EXERCISE PROMPT
Find the number of lines containing the string "Open" in the data. Answer with the number by itself.

DATA
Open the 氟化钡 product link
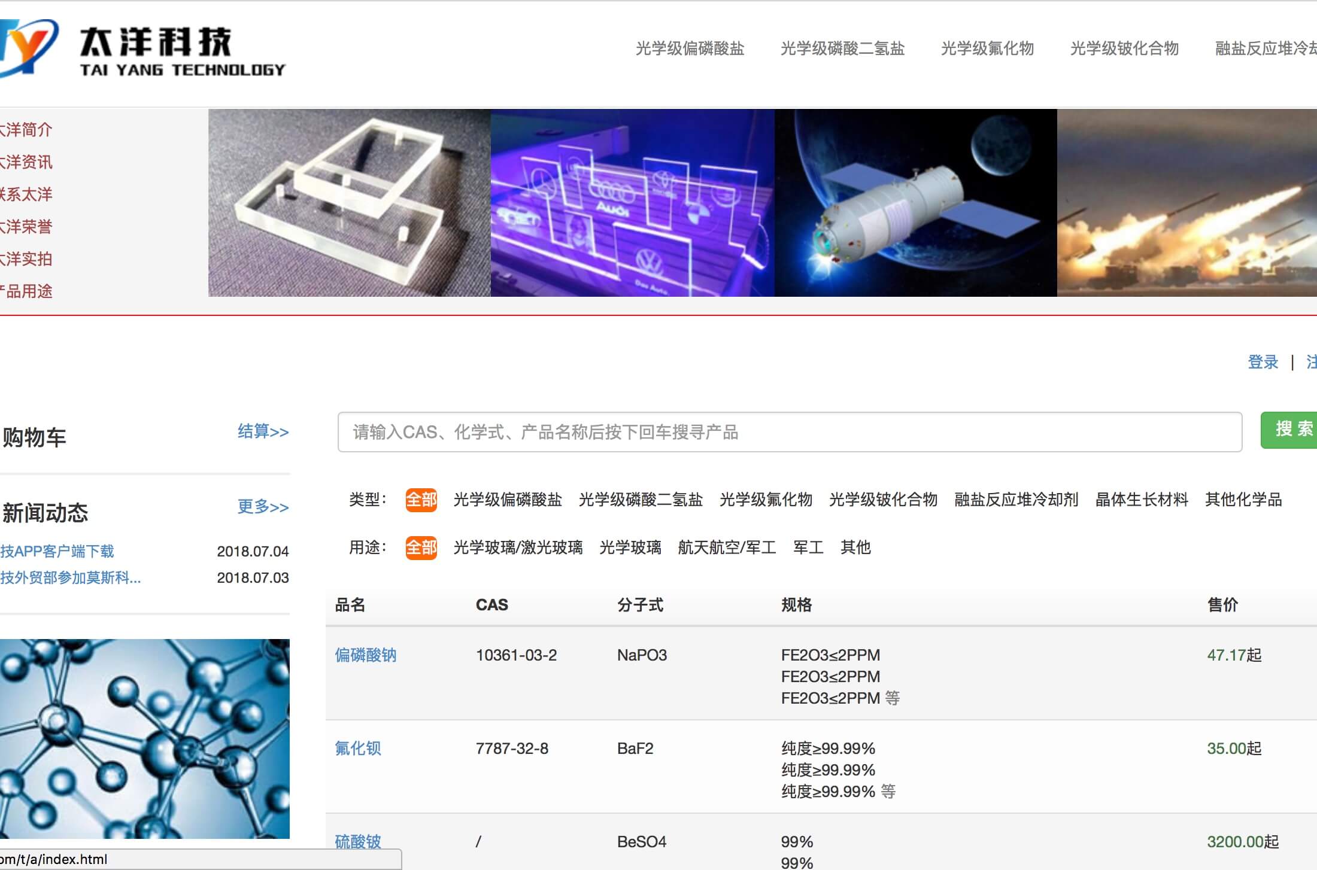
--
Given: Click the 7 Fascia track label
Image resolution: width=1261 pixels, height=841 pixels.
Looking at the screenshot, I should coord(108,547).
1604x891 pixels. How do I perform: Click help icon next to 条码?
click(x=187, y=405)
---
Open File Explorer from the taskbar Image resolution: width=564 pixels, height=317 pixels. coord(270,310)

SOLUTION
2